**What this task involves**
Copy out all the lines of the data that hold the word "غيار".

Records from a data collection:
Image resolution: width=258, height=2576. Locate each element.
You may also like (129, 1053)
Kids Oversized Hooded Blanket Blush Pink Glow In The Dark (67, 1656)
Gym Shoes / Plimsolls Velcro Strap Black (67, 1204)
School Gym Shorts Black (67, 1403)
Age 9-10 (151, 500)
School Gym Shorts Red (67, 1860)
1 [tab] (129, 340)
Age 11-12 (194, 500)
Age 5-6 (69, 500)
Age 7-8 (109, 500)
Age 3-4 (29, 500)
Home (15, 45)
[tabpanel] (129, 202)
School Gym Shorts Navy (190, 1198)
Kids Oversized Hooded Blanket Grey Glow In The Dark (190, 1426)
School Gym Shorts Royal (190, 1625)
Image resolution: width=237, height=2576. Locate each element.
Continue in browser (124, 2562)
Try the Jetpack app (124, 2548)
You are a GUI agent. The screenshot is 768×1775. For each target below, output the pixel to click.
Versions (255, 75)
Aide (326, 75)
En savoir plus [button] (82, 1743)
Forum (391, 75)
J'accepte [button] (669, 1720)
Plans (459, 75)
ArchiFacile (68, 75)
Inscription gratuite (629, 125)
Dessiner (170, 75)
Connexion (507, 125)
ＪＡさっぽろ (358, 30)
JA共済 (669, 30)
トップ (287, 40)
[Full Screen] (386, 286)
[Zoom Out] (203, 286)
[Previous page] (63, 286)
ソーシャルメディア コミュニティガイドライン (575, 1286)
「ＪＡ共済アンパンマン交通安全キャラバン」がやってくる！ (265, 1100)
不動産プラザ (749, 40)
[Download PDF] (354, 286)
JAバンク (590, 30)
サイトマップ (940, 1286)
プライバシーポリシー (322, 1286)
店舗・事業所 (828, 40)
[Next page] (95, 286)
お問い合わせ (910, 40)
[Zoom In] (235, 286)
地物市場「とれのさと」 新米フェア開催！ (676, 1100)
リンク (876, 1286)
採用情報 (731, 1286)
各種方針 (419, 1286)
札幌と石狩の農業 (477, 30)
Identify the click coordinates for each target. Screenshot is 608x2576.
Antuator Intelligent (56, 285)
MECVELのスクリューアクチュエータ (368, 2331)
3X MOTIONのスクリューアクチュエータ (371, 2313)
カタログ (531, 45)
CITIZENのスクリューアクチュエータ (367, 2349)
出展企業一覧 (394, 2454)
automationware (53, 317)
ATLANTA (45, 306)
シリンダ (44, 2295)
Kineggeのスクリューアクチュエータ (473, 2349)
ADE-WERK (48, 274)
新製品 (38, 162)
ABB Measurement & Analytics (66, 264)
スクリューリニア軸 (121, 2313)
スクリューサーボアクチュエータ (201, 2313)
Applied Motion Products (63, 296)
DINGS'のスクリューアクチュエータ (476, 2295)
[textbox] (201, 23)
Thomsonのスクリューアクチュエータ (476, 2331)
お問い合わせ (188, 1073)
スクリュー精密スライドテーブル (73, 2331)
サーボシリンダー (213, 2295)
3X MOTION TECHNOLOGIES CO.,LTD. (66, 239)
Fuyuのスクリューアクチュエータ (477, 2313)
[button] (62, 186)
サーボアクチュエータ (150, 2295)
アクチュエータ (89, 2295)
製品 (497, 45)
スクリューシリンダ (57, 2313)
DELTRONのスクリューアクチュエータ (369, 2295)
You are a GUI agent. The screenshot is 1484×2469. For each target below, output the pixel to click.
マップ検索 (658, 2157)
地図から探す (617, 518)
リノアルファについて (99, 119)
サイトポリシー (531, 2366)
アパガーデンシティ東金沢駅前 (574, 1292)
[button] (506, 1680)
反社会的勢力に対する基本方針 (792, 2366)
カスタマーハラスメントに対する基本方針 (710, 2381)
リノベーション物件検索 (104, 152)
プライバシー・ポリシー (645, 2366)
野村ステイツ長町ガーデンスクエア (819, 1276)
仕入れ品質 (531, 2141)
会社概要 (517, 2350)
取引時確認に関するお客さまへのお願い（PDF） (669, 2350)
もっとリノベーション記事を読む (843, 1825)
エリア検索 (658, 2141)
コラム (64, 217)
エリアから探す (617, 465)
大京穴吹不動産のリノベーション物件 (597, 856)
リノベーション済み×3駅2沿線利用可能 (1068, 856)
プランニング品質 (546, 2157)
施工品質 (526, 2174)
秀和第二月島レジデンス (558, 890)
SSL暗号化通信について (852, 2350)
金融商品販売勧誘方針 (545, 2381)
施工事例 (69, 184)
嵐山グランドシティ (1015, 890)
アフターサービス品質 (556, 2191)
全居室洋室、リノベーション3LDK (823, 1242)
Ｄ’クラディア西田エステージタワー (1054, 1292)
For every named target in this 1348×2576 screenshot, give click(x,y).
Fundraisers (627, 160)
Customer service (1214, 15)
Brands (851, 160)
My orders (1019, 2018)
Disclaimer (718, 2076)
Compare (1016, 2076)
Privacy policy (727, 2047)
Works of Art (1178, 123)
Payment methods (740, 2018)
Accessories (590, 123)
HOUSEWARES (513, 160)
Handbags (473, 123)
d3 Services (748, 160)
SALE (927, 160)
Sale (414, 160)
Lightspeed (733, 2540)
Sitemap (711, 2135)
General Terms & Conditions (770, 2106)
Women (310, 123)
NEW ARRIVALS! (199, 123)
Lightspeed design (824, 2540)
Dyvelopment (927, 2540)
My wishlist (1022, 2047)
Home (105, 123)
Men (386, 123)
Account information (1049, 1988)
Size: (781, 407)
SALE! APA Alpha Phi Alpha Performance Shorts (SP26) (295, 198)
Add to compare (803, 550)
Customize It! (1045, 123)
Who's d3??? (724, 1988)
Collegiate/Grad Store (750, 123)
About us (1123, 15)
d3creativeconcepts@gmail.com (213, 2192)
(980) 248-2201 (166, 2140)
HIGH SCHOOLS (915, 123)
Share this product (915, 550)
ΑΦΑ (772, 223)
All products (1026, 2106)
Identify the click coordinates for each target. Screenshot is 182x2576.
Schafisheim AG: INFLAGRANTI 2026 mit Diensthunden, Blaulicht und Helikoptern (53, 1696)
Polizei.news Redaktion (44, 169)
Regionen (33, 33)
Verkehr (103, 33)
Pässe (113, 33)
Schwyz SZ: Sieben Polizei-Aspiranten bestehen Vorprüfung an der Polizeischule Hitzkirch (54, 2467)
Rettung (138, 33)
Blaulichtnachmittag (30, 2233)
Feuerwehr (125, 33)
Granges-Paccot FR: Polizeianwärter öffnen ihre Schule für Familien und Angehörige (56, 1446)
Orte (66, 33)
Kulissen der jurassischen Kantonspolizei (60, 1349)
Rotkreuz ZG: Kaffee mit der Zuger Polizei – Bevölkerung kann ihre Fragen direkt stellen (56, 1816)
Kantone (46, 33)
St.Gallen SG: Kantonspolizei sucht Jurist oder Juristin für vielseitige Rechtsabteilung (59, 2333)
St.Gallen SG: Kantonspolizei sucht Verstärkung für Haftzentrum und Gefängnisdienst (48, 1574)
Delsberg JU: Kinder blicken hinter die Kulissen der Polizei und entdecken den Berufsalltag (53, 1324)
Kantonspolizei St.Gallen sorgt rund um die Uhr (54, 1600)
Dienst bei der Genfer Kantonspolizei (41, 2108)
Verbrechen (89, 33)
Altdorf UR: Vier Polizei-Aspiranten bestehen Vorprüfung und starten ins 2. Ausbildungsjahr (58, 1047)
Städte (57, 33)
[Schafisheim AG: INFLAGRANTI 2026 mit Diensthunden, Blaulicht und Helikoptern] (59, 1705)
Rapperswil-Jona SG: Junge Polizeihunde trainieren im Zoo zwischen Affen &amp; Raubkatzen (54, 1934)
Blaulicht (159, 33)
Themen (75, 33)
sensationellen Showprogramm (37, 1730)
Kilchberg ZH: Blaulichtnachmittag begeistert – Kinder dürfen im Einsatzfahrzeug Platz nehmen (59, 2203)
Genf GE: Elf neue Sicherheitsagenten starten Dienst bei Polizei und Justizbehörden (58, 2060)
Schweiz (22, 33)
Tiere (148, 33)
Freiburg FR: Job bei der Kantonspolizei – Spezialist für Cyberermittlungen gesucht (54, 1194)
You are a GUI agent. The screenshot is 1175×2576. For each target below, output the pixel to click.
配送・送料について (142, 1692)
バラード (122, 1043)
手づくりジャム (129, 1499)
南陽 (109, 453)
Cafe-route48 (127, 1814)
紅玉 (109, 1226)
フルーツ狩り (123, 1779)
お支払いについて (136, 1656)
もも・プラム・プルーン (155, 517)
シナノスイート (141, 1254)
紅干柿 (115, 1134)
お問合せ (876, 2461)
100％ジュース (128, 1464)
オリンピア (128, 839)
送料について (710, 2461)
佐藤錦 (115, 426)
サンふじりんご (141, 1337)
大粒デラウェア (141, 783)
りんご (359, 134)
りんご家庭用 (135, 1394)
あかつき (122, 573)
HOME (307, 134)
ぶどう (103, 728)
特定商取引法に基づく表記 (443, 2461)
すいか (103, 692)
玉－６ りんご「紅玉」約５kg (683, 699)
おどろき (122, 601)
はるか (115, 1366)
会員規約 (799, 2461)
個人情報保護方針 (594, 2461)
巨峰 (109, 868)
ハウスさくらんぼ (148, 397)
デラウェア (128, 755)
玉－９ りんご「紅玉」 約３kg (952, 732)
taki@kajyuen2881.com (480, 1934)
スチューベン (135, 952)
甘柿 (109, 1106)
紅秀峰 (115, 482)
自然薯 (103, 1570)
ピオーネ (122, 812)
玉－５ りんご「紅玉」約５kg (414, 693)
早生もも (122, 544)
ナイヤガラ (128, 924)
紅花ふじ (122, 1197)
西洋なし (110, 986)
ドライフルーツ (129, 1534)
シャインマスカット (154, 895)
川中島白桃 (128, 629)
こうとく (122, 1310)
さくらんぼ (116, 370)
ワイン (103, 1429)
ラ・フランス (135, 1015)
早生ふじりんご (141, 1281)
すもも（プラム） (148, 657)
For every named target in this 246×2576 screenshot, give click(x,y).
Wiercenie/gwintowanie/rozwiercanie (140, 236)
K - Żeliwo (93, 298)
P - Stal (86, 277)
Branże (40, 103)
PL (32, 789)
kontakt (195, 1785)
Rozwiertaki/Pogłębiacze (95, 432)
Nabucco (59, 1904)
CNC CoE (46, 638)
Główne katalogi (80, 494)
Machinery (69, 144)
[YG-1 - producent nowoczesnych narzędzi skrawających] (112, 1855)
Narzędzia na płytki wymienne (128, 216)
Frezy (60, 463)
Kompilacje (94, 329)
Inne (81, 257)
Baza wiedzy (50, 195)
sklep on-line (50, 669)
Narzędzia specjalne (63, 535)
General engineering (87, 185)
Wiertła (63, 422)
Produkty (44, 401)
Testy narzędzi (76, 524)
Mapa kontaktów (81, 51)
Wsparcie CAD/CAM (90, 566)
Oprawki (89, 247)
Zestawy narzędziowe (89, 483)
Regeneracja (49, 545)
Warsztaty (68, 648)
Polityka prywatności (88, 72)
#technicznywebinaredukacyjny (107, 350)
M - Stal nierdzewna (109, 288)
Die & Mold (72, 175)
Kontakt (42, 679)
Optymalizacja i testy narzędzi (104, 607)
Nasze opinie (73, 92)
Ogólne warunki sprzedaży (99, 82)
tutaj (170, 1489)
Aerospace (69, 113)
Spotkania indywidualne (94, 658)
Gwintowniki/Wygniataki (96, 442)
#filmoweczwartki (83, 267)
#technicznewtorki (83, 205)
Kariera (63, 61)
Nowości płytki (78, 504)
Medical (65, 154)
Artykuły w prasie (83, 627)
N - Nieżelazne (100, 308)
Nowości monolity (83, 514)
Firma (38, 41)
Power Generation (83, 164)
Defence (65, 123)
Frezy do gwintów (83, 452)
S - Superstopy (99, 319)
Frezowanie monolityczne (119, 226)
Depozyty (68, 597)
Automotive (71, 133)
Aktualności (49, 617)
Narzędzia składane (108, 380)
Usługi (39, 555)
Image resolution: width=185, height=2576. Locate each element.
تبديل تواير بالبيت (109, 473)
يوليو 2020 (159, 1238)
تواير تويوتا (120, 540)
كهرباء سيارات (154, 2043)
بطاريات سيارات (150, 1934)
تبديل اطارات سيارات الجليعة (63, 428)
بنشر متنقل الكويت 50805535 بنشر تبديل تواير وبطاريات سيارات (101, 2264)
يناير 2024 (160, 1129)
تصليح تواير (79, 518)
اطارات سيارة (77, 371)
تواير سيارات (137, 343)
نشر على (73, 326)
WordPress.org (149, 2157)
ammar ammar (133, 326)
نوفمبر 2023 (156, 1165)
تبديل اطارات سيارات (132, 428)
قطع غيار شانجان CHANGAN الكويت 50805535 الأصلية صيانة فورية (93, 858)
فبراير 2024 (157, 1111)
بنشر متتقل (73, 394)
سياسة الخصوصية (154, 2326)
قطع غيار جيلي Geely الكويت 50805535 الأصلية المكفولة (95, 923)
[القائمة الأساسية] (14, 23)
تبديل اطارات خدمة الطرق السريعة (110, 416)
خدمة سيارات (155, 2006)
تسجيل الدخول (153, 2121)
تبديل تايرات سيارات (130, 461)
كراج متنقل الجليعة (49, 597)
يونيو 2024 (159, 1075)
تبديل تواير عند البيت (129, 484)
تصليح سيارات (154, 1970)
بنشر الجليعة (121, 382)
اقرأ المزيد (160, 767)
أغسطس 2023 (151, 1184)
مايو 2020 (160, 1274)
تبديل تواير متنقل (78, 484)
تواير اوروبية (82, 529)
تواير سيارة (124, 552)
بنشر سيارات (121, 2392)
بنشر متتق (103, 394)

**Exercise output**
قطع غيار شانجان CHANGAN الكويت 50805535 الأصلية صيانة فورية (93, 858)
قطع غيار جيلي Geely الكويت 50805535 الأصلية المكفولة (95, 923)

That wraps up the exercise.